In [84]:
from xgboost import XGBClassifier
from sklearn.feature_extraction.text import CountVectorizer, TfidfVectorizer
from sklearn.model_selection import cross_val_score, train_test_split, GridSearchCV, ShuffleSplit, cross_validate
from sklearn.metrics import classification_report
from sklearn.pipeline import Pipeline
from sklearn.model_selection import StratifiedKFold


from nltk.stem.snowball import SnowballStemmer
from nltk.stem.porter import PorterStemmer


import numpy as np
import pandas as pd

from pathlib import Path
import random
import itertools

import sys
sys.path.append('C:\\Users\\rooty\\UWEC\\Research\\CyberBullyingML\\venv\\cyberbullying-ml\\')
from src.utils.results import create_results_file, append_results_to_json
from src.utils.data import balance_train_and_test, get_OOV_feats

In [2]:
RANDOM_SEED = 115
random.seed(RANDOM_SEED)
np.random.seed(RANDOM_SEED)

In [3]:
CLEAN_DATA_PATH = Path("../data/en_only")
EXPERIMENTS_PATH = Path('C:\\Users\\rooty\\UWEC\\Research\\CyberBullyingML\\venv\\cyberbullying-ml\\experiments')
RESULT_PATH = Path('C:\\Users\\rooty\\UWEC\\Research\\CyberBullyingML\\venv\\cyberbullying-ml\\experiments\\results\\exp3')

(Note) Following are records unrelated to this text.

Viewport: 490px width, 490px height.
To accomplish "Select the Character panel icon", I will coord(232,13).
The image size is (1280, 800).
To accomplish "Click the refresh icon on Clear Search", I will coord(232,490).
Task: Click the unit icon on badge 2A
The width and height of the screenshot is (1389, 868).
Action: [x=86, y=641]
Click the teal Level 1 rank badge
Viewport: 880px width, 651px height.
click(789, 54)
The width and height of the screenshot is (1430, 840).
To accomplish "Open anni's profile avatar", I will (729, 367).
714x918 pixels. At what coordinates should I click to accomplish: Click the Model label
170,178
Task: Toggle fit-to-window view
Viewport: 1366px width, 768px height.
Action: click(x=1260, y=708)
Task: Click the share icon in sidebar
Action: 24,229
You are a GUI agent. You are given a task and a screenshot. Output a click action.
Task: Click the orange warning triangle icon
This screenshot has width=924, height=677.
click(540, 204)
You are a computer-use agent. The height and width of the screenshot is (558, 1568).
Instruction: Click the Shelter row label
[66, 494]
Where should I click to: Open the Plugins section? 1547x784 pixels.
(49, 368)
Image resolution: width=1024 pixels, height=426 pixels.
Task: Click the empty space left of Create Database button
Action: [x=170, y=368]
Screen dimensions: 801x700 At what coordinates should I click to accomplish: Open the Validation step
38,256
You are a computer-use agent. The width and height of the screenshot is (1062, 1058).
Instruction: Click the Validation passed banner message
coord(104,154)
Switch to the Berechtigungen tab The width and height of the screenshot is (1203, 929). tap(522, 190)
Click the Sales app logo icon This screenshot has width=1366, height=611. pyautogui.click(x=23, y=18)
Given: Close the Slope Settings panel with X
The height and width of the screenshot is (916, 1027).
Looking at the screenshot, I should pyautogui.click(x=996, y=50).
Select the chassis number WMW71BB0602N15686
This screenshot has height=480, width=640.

TRAIN_DATA_NAME = '48000_cyberbullying_tweets_basic_clean.csv' 
TEST_DATA_NAME = 'hatespeech_tweets_basic_clean.csv'

In [4]:
train_data_path = CLEAN_DATA_PATH / TRAIN_DATA_NAME
test_data_path = CLEAN_DATA_PATH / TEST_DATA_NAME

### Find Semi-Optimal Hyperparameters 

AUC of 0.5-0.7 (BAD), 0.7-0.8 (POOR), 0.8-0.9 (GOOD), 0.9-1.0 (EXCELLENT) 

In [5]:
train_df = pd.read_csv(train_data_path)
test_df = pd.read_csv(test_data_path)

# remove duplicates
train_df = train_df.drop_duplicates()
# remove rows with missing values
train_df = train_df.dropna()

train_df.reset_index(drop=True, inplace=True)

In [6]:
train_df['label'] = train_df['label'].apply(lambda label : 0 if label == 'notcb' else 1)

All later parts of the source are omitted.